━━━ TEXT SECTION

So anyone CAN do this!

The basic principle of Empathic Child-rearing is empathy first. Put yourself in your child’s shoes. I find this easier for under 3’s as they are purely impulsive, they throw food because it is fun, they pull the dog’s tail to see how the dog will react, they do the opposite of what you say to see what power they do or don’t have. Impulse control takes a really long time to develop so it is helpful to remember this the whole way through your parenting. That’s all well and good but in the moment YOU may not be able to access your empathy and often this is because we are being reminded subconsciously of what would have happened to us if we had done that or consciously we are thinking “I need to put a stop to this behaviour or my child will become a brat!”

This is where I find deep-breathing and mantras help “My child is not a problem, my child is having a problem!” or something that helps remind you to come back from that triggered place. Off-track behaviour is always a signal of an unmet need, usually a call for connection or attention and this is where Hand In Hand’s Special Time, Staylistening, Playlistening, Setting Limits and Listening Time work well as both preventative and in-the-moment tools.

Us not naturally peaceful parents in particular need to make sure we get adequate amounts of self-care and you will have your own forms of this but apart from just getting some general fun and relaxation, I think it helps to work through things with a professional (where your means allow) and I think getting some Listening Time and a Listening Partner is essential even if you do also get professional assistance with maintaining your mental health, I think you need to Find Your Tribe and Build A Village (there are now many places online to do so if you aren’t lucky enough to have helpful friends and family members).

━━━━━━

WHAT TO PRODUCE:
In the parenting text, what is off-track behavior always a signal of?

━━━ DATA EXCERPTS

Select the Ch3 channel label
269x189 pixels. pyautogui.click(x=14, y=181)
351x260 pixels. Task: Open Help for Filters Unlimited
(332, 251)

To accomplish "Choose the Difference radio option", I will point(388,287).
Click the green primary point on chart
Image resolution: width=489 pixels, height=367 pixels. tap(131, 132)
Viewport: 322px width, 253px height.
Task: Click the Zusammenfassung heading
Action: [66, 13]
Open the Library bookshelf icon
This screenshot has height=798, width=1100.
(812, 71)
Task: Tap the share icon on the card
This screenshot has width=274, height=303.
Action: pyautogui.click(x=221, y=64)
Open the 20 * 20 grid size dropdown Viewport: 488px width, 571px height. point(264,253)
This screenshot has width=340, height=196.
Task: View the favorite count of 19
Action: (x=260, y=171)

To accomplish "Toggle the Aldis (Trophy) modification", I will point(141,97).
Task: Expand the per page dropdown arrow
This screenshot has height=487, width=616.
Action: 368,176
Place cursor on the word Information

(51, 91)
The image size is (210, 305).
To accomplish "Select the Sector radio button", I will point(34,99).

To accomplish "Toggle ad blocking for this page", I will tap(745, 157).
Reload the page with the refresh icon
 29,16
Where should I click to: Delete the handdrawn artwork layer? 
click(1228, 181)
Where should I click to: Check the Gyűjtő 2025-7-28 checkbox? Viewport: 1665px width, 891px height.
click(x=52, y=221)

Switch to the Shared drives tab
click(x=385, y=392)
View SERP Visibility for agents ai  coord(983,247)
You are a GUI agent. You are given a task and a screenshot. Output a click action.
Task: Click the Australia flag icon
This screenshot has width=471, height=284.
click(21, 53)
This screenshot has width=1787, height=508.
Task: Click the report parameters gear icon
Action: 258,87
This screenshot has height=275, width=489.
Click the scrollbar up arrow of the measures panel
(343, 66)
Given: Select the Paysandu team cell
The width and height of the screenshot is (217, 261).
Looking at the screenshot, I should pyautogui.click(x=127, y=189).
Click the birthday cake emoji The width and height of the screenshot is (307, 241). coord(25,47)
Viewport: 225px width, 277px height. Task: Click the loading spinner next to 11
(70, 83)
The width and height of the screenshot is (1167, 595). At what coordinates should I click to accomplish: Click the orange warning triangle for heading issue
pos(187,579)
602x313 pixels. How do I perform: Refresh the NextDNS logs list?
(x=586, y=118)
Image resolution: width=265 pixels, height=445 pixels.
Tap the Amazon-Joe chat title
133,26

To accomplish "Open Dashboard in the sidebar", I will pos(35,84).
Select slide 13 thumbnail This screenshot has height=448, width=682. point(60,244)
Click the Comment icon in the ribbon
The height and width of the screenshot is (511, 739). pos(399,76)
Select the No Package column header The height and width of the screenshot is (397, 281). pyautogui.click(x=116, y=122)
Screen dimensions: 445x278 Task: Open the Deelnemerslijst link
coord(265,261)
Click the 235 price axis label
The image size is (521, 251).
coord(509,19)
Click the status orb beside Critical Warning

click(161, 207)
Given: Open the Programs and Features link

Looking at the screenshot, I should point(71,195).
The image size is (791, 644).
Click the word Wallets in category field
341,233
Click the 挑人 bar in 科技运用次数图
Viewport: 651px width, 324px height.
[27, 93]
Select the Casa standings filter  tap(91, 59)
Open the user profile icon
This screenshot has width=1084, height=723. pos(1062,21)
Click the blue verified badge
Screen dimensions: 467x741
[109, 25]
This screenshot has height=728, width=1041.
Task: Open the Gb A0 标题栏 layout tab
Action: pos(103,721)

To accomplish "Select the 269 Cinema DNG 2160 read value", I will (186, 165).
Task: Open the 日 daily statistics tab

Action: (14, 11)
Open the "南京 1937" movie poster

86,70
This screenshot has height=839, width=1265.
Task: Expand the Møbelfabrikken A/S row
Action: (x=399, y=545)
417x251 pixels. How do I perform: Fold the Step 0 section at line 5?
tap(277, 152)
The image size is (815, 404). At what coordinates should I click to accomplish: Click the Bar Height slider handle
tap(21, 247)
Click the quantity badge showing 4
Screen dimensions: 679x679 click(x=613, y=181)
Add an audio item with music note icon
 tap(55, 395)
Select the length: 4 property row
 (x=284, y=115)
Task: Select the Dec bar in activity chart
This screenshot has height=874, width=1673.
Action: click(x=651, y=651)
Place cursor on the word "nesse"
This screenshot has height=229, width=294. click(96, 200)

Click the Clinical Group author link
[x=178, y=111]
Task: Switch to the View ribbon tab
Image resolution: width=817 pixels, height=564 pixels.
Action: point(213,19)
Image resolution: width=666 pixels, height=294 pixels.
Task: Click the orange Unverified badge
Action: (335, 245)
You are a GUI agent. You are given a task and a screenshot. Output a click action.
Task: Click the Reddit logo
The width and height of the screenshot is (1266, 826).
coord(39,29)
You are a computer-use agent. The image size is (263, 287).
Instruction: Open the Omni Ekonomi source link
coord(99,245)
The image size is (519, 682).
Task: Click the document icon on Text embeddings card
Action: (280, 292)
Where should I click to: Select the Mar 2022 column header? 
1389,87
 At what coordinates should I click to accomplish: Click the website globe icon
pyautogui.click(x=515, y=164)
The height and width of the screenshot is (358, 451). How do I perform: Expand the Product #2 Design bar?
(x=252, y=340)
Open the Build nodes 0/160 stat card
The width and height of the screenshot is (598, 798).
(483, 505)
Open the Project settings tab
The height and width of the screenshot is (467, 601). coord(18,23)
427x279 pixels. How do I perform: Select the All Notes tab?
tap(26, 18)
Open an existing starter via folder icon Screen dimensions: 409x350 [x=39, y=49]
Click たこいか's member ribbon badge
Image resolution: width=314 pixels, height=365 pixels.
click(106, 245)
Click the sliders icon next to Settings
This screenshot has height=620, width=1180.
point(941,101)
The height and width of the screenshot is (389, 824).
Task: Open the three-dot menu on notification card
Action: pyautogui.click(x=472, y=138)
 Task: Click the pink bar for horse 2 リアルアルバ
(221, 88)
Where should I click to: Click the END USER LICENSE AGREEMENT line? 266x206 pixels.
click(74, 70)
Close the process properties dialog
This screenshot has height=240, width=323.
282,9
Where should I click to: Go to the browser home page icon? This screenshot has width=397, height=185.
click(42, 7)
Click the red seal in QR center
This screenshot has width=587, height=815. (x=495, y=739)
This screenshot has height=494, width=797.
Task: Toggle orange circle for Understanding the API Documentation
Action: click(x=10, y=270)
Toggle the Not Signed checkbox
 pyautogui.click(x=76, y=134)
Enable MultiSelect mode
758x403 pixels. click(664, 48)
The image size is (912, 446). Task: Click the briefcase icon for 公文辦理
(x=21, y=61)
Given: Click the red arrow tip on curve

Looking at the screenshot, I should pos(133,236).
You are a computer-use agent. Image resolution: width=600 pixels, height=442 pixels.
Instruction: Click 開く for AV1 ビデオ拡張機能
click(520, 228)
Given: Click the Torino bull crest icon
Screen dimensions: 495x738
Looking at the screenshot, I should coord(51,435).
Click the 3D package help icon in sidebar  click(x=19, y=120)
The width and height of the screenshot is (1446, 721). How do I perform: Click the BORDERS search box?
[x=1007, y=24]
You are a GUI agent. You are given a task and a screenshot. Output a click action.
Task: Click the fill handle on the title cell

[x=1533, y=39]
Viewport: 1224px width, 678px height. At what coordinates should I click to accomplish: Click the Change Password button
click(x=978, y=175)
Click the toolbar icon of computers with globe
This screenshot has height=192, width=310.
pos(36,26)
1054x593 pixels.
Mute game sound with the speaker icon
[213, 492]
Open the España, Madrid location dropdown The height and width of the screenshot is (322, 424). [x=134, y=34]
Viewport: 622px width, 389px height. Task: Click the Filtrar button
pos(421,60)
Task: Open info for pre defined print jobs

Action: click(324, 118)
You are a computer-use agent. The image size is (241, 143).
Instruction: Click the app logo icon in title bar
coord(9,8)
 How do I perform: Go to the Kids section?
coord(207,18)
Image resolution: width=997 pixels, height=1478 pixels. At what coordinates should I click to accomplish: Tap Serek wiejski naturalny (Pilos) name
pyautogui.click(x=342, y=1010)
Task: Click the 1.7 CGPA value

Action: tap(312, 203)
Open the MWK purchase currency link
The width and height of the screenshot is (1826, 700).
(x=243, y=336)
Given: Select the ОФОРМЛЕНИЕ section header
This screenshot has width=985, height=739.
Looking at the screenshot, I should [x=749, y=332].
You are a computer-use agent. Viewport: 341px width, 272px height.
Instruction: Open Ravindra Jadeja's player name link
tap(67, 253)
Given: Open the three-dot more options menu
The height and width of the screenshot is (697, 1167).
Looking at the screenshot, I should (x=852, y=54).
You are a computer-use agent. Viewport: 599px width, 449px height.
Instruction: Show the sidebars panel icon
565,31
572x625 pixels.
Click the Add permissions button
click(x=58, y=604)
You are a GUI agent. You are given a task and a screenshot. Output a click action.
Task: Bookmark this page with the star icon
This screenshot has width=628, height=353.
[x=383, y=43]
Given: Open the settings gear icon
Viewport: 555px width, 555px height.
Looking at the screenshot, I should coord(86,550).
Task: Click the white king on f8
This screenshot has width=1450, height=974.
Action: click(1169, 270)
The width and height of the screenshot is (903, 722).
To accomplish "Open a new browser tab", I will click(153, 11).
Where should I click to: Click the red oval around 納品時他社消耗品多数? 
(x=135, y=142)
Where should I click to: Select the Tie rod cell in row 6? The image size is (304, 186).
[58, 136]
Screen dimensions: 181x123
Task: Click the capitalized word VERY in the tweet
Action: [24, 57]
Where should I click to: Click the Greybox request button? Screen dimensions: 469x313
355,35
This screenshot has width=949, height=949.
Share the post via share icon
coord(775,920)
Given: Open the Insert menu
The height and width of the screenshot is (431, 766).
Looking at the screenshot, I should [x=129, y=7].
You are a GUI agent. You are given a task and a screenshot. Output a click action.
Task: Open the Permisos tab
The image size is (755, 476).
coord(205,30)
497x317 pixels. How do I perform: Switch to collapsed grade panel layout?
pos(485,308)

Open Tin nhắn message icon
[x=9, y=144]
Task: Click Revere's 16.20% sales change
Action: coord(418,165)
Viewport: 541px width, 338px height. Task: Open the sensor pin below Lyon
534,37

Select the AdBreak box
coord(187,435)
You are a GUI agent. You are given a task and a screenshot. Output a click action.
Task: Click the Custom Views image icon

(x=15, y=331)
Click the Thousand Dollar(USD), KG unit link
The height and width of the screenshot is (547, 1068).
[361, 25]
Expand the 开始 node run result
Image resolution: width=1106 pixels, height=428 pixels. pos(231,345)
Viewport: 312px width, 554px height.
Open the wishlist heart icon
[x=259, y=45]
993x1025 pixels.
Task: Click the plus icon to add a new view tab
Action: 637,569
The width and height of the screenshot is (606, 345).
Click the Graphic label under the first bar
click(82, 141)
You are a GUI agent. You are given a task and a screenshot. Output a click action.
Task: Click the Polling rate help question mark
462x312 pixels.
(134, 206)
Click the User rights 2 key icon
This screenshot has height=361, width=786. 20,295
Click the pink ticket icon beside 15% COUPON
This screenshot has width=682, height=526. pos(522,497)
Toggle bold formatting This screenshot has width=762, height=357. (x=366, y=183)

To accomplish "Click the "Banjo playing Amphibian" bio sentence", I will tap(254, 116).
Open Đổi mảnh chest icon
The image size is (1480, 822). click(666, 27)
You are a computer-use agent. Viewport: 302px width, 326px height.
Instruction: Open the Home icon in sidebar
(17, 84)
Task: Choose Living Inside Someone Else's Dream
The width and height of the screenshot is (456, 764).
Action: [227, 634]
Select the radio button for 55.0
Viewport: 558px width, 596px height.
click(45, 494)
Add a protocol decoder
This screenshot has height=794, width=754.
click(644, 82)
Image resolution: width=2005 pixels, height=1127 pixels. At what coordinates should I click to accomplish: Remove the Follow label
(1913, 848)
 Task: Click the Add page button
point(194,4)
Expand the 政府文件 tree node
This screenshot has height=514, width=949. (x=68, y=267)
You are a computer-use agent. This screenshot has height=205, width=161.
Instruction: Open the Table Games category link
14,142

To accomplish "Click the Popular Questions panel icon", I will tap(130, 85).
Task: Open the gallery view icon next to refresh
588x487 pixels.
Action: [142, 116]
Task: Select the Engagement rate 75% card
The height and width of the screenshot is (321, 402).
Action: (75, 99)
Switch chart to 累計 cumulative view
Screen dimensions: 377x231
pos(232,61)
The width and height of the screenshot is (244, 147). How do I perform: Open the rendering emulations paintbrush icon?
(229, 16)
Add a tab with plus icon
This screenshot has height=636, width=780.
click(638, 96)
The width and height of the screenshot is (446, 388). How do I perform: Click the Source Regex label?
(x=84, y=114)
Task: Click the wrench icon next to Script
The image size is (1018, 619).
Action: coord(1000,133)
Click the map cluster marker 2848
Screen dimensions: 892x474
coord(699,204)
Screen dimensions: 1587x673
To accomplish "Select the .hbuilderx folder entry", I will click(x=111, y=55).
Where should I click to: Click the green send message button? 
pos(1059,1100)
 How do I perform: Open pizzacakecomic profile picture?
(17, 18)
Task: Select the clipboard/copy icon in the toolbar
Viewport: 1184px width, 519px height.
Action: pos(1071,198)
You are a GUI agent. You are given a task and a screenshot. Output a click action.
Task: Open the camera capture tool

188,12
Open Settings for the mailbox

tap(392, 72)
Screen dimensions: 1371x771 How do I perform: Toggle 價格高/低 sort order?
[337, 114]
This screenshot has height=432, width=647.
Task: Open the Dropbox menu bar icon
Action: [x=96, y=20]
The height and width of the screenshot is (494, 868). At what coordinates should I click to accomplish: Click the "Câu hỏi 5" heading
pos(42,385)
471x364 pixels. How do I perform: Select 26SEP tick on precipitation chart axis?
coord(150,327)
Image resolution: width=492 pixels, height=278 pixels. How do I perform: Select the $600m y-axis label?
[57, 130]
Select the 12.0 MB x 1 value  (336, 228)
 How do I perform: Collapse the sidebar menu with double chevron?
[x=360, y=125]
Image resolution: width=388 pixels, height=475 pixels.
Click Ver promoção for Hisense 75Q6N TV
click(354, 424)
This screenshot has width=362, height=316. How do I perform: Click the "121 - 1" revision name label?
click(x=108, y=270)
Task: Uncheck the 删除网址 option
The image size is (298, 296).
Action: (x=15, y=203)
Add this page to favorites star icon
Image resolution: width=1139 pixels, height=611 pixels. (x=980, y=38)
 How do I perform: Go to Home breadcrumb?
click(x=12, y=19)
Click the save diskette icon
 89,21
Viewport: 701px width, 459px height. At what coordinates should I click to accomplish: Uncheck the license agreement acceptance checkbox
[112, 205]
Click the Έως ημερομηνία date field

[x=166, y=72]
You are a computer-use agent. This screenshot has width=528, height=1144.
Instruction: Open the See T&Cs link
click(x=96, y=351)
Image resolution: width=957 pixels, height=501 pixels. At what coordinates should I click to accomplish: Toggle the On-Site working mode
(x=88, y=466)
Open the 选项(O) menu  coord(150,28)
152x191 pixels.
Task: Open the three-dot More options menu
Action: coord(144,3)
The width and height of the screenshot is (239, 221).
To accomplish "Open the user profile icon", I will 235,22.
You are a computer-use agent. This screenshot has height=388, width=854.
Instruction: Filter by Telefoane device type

━━━━━━

WRITTEN RESPONSE:
An unmet need, usually a call for connection or attention.